Directions for this task = Restate verbatim the span of lines below between the line with "Select the Eraser tool The" and the line with "1456x830 pixels.", including those two lines, and only that span.
═════ Data under study
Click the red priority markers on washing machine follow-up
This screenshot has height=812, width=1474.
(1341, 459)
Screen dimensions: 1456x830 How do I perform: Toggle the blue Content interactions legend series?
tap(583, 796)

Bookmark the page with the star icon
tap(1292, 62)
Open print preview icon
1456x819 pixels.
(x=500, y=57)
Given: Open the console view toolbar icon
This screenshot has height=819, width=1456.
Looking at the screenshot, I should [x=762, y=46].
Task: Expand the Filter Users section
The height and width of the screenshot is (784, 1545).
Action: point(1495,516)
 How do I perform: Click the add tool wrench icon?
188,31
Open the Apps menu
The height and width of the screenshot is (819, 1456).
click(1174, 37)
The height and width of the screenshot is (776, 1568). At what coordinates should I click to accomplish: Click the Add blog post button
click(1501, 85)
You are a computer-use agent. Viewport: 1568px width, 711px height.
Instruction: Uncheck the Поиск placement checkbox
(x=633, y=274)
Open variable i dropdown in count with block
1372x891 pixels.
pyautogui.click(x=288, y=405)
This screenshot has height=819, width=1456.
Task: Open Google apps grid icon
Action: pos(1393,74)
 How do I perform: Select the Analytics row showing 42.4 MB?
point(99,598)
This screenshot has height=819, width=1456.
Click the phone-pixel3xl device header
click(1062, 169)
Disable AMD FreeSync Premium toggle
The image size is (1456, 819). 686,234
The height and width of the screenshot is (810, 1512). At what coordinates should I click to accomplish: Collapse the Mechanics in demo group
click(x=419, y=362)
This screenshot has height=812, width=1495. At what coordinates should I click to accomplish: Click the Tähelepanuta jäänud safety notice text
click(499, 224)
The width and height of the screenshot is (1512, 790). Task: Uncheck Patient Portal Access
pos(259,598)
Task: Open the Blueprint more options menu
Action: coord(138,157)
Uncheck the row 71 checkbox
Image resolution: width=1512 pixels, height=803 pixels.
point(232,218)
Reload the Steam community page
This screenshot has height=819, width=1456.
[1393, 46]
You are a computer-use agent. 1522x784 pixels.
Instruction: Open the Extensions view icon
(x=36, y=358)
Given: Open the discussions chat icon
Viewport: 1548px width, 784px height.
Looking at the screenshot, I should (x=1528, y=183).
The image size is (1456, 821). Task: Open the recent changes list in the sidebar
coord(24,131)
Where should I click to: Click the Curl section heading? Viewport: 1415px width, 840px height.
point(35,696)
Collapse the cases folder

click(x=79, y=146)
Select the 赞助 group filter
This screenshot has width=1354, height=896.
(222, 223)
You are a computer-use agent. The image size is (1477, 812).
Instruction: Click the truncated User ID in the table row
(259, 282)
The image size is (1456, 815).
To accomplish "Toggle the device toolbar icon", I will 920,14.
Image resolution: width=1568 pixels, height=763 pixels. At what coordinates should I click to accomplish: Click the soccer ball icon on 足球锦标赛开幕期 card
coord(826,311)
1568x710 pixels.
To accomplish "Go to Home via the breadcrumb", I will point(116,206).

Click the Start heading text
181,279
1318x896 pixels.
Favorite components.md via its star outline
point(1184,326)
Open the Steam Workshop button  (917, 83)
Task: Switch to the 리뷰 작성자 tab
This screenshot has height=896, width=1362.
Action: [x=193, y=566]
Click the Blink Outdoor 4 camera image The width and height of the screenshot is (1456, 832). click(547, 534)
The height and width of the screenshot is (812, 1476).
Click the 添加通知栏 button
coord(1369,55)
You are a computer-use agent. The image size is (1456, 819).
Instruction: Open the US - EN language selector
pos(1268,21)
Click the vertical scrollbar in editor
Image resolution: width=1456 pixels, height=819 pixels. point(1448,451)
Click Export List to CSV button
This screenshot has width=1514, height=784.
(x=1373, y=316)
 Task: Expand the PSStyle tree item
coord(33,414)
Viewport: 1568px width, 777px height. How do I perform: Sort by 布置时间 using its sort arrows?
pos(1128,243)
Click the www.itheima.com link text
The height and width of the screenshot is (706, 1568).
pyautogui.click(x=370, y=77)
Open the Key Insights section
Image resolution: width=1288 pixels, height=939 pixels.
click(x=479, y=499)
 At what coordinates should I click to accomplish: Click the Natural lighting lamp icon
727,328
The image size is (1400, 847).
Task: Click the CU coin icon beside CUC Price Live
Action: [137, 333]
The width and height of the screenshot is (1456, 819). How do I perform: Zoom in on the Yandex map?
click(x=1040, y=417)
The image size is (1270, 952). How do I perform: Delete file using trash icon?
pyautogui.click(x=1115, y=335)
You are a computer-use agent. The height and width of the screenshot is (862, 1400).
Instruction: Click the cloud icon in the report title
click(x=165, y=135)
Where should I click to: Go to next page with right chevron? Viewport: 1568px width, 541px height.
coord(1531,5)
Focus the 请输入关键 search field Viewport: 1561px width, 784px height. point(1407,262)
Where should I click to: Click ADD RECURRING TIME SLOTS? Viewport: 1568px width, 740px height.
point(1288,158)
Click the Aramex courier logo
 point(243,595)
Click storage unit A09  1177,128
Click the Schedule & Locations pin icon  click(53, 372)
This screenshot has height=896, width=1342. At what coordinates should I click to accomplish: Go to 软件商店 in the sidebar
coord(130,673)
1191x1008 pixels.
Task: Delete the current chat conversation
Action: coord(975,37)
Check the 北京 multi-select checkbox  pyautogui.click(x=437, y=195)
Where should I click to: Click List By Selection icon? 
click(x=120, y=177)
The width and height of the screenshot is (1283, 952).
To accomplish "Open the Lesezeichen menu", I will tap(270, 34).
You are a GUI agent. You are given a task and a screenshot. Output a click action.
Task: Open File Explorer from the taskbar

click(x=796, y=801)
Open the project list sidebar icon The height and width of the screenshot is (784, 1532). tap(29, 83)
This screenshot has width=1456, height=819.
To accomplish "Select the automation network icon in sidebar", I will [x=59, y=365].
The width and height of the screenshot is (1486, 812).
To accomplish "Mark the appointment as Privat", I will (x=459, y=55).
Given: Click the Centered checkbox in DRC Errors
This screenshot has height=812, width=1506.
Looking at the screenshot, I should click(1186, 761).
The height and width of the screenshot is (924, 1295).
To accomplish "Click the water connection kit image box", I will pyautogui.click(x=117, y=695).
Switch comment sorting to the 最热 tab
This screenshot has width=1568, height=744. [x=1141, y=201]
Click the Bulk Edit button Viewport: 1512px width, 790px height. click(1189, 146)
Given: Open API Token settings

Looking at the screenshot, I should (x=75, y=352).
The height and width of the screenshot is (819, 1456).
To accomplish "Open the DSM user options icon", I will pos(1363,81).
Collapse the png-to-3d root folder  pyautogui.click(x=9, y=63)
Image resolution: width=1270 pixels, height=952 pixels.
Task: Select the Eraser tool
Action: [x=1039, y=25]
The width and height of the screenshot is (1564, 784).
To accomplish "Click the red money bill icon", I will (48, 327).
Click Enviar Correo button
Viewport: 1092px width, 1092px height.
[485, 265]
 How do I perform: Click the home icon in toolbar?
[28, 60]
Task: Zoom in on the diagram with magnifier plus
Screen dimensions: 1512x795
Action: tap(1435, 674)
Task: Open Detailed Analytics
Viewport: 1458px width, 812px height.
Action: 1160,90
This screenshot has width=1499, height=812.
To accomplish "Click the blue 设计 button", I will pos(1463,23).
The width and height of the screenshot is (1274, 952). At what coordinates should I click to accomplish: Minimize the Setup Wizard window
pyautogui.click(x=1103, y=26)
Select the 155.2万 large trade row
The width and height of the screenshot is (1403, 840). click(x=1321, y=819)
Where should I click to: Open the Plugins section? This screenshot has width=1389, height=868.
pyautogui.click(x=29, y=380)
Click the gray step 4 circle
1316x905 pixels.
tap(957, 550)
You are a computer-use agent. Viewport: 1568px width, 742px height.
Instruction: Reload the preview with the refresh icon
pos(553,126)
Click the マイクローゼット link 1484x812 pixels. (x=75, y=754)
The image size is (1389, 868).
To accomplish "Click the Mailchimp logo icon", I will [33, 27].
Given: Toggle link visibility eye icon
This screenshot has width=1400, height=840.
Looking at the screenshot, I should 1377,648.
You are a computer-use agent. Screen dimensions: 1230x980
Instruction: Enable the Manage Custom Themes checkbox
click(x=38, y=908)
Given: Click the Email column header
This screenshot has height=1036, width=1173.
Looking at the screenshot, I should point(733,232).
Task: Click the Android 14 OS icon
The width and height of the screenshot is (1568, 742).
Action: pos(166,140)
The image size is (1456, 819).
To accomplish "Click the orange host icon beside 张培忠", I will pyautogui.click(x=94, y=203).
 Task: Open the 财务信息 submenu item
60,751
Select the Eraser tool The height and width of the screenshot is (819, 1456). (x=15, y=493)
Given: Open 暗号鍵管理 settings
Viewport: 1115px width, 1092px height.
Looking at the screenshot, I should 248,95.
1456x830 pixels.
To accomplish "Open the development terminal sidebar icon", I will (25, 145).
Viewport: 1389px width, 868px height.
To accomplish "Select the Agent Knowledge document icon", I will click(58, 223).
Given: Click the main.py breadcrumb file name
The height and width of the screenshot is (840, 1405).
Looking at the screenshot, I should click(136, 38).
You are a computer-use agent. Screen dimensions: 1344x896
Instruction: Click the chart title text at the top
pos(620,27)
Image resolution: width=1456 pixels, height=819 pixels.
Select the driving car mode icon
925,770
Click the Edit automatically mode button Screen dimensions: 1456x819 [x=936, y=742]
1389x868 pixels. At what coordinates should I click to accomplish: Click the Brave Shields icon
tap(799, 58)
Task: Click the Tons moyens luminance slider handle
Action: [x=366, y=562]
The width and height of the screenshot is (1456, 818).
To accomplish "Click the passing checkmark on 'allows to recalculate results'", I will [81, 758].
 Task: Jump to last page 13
══════════
Exercise result =
Select the Eraser tool The height and width of the screenshot is (819, 1456). (x=15, y=493)
Given: Open 暗号鍵管理 settings
Viewport: 1115px width, 1092px height.
Looking at the screenshot, I should 248,95.
1456x830 pixels.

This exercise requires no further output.